Instrument to create security interest in real estate

A deed of trust refers to a type of legal instrument which is used to create a security interest in real property and real estate. In a deed of trust, a person who wishes to borrow money conveys legal title in real property to a trustee, who holds the property as security for a loan (debt) from the lender to the borrower. The equitable title remains with the borrower. The borrower is referred to as the trustor, while the lender is referred to as the beneficiary.

== Overview ==

Transactions involving deeds of trust are normally structured, at least in theory, so that the lender/beneficiary gives the borrower/trustor the money to buy the property; the borrower/trustor tenders the money to the seller; the seller executes a grant deed giving the property to the borrower/trustor; and the borrower/trustor immediately executes a deed of trust giving the property to the trustee to be held in trust for the lender/beneficiary. In reality, an escrow holder is always used so that the transaction does not close until the escrow holder has the funds, grant deed, and deed of trust in their possession. This ensures the transaction can be easily rescinded if one party is unable to complete its part of the deal.

Deeds of trust differ from mortgages in that deeds of trust always involve at least three parties, where the third party holds the legal title, while in the context of mortgages, the mortgagor gives legal title directly to the mortgagee. In either case, equitable title always remains with the borrower. Both mortgages and deeds of trust are essentially security instruments in the form of conveyances; that is, they appear to provide on their face for absolute conveyances of legal title, but it is implicitly understood that the borrower is retaining equitable title and the conveyance is intended to merely create a security interest. This confusing situation is a legacy of the archaic (and now-obsolete) common law requirement of livery of seisin, under which English common law courts had refused to enforce shifting fees or springing freehold interests (that is, a gage for years that was supposed to automatically expand to fee simple title if the underlying debt was not repaid).

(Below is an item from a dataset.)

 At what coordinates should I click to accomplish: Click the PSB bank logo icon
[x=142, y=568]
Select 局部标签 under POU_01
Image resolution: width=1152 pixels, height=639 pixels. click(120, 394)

A deed of trust is normally recorded with the recorder or county clerk for the county where the property is located as evidence of and security for the debt. The act of recording provides constructive notice to the world that the property has been encumbered. When the debt is fully paid, the beneficiary is required by law to promptly direct the trustee to transfer legal title to the property back to the trustor by reconveyance, thereby releasing the security for the debt.

Deeds of trust are the most common instrument used in the financing of real estate purchases in Alaska, Arizona, California, Colorado, the District of Columbia, Idaho, Maryland, Mississippi, Missouri, Montana, Nebraska, Nevada, North Carolina, Oregon, Tennessee, Texas, Utah, Virginia, Washington, and West Virginia, whereas most other states use mortgages. Besides purchases, deeds of trust can also be used for loans made for other kinds of purposes where real estate is merely offered as collateral, and are also used to secure performance of contracts other than loans.

== Power of sale and trustee's sale ==

A deed of trust has a crucial advantage over a mortgage from the lender's point of view. If the borrower defaults on the loan, the trustee has the power to foreclose on the property on behalf of the beneficiary. In most U.S. states, a deed of trust (but not a mortgage) can contain a special "power of sale" clause that permits the trustee to exercise these powers. An example is the standard conveyance clause from a Freddie Mac "uniform instrument":

Borrower irrevocably grants and conveys to Trustee, in trust, with power of sale, the following described property...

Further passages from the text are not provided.